KUALA LUMPUR, May 30 – Malaysia and China’s partnership on the Malaysia Airlines (MAS) flight MH370 search provides a new model for global relations, said Acting Transport Minister Datuk Seri Hishamuddin Hussein. “I cannot run away from the fact I am responsible for the search of MH370. I really believe that a lot of things happen for a reason and it’s an emotional journey for me, going through (the disappearance of) MH370.
“And that emotional journey has very strong links with China and its people. So much has happened in 40 years. It is significant for me (because) I have promised the families of missing passengers that I would come here and engage with them,” he said in an interview with CCTV News Anchor, James Chau, in Beijing, China, Thursday. The interview can be viewed here at: http://youtu.be/tFVdbdmLDkE
At the time China and Malaysia are celebrating 40 years of diplomatic ties, Hishammuddin said personally, the ties meant a lot for him and for Prime Minister Datuk Seri Najib Tun Razak as the relations were built by their fore fathers. “More importantly, it means a lot to bilateral relations between two nations, how we conduct ourselves with the leaders and people of China. It is important because the world is watching and this can be a good example of bilateral relations,” he said.
Flight MH370, which disappeared from radar en route to Beijing on March 8, carried mostly Chinese nationals. Hishammuddin, who is also the Defence Minister, reassured Malaysia’s commitment that it would not let up its ongoing efforts to locate the missing MH370. “On behalf of my family, the Malaysian government and its people, the search will continue. I am still in touch with families of some of the passengers. I have assured all the family members that I will not let up,” he said.

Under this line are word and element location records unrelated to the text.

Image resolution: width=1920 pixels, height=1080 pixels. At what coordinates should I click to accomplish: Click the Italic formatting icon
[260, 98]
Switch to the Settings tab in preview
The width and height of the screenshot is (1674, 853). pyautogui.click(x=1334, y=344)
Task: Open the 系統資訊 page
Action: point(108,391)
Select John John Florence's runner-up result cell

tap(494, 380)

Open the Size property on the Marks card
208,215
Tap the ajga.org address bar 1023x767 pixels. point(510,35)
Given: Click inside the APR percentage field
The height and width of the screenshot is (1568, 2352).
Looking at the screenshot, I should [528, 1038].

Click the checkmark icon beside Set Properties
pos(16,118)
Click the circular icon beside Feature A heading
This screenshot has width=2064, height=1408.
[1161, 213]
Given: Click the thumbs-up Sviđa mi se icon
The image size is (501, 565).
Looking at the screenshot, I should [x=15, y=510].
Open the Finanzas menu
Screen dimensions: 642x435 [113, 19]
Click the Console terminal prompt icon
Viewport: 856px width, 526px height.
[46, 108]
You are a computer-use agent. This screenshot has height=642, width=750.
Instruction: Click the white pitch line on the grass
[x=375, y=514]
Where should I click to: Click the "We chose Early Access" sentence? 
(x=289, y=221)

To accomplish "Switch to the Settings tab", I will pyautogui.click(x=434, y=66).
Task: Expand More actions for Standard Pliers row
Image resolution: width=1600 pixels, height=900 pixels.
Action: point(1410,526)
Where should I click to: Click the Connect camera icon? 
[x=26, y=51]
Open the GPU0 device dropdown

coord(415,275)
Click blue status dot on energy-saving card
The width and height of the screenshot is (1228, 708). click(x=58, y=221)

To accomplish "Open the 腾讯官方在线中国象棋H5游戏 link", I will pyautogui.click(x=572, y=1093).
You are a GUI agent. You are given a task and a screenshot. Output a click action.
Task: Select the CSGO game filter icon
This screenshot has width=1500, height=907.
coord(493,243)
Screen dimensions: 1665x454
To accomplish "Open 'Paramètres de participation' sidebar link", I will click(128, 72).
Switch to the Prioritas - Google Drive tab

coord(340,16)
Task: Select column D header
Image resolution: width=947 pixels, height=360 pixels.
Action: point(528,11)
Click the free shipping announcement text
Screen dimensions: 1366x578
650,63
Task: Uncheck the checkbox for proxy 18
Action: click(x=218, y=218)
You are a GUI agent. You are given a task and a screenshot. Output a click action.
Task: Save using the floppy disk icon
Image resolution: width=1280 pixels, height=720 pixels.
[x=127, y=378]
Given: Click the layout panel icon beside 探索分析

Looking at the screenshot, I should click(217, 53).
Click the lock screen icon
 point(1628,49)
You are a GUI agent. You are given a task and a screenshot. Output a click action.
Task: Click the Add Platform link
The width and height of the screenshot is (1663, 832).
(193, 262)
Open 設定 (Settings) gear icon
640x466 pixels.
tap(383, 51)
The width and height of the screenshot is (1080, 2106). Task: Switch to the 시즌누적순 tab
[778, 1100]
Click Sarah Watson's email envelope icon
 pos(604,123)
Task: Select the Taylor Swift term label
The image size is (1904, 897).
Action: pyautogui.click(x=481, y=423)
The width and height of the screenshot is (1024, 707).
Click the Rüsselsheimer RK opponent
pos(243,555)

Hishammuddin said the most difficult part of the search was having to deal with the families and he was still dealing with it right now. “I believe that not one single person in the search team has broken down even though it is heart-wrenching to see the families affected by the missing MH370 flight,” he said. When asked whether Malaysia was in a better position to offer new innovation and knowledge, Hishammuddin said that they were in such a position and he was proud of it. “That is something that I’m proud about, no matter what people say. Not many countries can coordinate and get everybody to cooperate. “I’m lucky because I have to deal with people who are pretty decent and the fact that we are moving to a new phase looking into deep sea search,” he said.
He added that the support to help Malaysia in the new phase was overwhelming. “The technology available out there is so sophisticated. I also feel that Malaysia, Australia and China are in a position that is pretty unique in the history of mankind,” said Hishammuddin. Hishammuddin was also asked why he chose to visit the families of the passengers privately in one of the hotels in Kuala Lumpur during the early days of the search, without the presence of media. For that question, Hishammuddin said: “Because it’s between the families and me. There is a limit to politicise things, a limit to seek ratings and a limit to answer allegations even though it is personal to me when you say I’m uncaring.
“I’ve always said this, history will always judge us. Going on television, hugging, kissing and crying with them, that again is just temporary. That is not me. People are now beginning to understand who I am. If I reflect Malaysia, I think I’ve done my job,” he said. Based on Inmarsat calculations of the satellite data, MH370 was plotted over the southern Indian Ocean – completely opposite to the direction it should have been heading – and is believed lost in that area. However, in a report from The Australian-led Joint Agency Coordination Centre today, the swathe of Indian Ocean where acoustic transmissions were detected was Thursday ruled out as the crash zone of missing Malaysia Airlines Flight MH370 after a lengthy underwater search.